Lieutenant-Governor of New South Wales
- In office 1 October 1930 – 17 October 1938
- Preceded by: Sir William Cullen
- Succeeded by: Sir Frederick Jordan

Personal details
- Born: 9 August 1863 Sydney, New South Wales, Australia
- Died: 11 September 1938 (aged 75) Sydney, New South Wales, Australia
- Children: Sir Kenneth Street
- Parent: John Street
- Relatives: Street family Jessie Street (née Lillingston; daughter-in-law)
- Alma mater: Sydney Law School

= Philip Whistler Street =

Australian judge

Sir Philip Whistler Street, KCMG, KC (9 August 1863 – 11 September 1938) was an Australian judge. He served as the 8th Chief Justice of the Supreme Court of New South Wales and Lieutenant-Governor of New South Wales. He was the first generation of the Street family to serve in these viceregal offices, which were later held by his son Lieutenant Colonel Sir Kenneth Whistler Street, and his grandson Commander Sir Laurence Whistler Street.
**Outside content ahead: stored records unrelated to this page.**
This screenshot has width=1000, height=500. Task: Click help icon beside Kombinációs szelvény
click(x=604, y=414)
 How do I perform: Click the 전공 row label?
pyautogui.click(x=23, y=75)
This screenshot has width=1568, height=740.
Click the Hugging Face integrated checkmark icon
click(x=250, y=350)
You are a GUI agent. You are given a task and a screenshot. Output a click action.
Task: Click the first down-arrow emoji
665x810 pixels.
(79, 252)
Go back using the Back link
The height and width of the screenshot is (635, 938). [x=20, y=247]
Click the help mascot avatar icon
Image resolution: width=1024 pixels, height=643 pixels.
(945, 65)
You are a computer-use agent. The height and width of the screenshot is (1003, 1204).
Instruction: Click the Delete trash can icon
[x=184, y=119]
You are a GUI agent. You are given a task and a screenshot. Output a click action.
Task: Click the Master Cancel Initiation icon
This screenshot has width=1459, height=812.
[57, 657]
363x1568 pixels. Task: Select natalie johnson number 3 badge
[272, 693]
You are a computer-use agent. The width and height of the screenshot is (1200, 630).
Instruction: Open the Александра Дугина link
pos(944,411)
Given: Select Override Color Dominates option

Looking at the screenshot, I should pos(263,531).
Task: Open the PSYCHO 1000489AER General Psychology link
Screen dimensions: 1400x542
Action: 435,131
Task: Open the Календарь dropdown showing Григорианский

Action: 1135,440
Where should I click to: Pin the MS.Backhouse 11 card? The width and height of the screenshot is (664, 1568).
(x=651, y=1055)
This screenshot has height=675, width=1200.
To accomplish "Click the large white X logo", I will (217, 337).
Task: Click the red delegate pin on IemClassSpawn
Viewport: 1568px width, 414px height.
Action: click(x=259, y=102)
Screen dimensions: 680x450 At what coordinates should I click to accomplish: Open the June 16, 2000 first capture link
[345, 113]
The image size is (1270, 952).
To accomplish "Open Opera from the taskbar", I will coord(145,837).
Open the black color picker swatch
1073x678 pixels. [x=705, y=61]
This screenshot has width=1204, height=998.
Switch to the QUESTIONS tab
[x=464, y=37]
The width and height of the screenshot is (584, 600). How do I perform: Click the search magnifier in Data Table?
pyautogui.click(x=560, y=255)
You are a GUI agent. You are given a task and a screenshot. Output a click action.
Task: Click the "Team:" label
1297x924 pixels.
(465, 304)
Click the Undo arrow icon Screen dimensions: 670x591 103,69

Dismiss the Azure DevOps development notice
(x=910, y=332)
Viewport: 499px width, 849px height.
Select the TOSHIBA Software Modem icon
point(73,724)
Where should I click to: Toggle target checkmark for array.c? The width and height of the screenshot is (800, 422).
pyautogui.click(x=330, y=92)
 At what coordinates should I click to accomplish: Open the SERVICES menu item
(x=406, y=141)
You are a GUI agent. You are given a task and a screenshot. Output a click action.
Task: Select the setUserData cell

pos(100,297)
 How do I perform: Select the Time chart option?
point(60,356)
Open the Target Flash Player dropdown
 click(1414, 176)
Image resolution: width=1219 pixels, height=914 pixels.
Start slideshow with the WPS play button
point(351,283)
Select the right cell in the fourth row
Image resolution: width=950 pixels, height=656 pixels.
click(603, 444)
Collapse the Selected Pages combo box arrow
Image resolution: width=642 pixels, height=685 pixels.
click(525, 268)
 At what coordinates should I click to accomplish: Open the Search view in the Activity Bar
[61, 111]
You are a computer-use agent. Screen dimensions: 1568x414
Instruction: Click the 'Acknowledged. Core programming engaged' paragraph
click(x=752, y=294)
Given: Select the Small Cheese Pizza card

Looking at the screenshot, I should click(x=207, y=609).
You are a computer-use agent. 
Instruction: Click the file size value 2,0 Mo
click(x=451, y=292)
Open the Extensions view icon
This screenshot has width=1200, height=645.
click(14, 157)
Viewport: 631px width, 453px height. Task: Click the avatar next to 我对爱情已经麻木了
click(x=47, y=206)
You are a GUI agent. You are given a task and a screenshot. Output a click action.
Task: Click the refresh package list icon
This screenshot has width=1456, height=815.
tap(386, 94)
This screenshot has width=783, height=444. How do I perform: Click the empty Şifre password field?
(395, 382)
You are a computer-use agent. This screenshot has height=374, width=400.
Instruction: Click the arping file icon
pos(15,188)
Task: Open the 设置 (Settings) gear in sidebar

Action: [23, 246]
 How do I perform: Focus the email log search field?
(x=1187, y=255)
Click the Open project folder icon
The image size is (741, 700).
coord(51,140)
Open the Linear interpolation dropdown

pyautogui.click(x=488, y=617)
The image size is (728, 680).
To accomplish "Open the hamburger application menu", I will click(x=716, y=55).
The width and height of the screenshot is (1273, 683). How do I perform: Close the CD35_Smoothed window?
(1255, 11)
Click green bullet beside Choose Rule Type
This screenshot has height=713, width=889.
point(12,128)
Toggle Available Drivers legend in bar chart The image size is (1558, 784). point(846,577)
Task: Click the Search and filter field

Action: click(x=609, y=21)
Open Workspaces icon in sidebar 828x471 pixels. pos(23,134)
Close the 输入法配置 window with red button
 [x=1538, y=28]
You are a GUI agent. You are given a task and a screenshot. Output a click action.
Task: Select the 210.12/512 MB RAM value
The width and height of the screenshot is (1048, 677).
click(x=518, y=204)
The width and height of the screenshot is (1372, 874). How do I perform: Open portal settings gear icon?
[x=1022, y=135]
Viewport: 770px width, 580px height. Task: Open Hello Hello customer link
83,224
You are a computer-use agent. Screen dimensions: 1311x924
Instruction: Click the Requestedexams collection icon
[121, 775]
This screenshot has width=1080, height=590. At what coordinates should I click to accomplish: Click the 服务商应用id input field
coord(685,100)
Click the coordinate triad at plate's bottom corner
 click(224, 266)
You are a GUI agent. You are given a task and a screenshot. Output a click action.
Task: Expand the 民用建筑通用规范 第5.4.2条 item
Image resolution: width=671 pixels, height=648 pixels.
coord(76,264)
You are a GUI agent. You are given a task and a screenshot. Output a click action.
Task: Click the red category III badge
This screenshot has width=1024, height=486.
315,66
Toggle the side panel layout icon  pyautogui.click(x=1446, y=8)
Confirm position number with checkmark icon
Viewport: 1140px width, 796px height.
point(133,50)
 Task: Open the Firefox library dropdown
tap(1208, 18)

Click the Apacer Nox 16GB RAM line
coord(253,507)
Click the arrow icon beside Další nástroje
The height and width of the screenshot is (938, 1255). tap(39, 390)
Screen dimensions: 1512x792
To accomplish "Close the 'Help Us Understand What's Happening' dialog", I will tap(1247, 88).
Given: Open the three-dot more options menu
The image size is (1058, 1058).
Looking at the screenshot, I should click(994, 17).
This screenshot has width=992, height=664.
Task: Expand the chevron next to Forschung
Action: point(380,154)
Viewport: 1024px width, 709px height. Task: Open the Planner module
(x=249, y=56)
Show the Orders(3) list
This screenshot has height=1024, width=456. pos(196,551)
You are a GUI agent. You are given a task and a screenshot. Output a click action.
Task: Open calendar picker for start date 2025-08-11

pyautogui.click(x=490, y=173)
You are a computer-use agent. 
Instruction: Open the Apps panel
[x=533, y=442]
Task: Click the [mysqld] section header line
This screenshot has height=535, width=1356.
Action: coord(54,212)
He was the first wholly Australian-trained lawyer to serve as Chief Justice of Australia's first Supreme Court, and he was the second longest serving Chief Justice of that Supreme Court. His son Sir Kenneth's accession to the Supreme Court of New South Wales while he was Chief Justice made the only Australian case of a father and son presiding over the same Supreme Court.

==Early years==
Street was born in Sydney, New South Wales, Australia on 9 August 1863. He was the son of Australian politician John Street and Susanna Caroline Street (née Lawson). His father was a member of the New South Wales Legislative Assembly from 1887 to 1891, and his mother was the granddaughter of Australian explorer William Lawson, who pioneered the first successful crossing of the Blue Mountains by British colonists, along with William Wentworth and Gregory Blaxland.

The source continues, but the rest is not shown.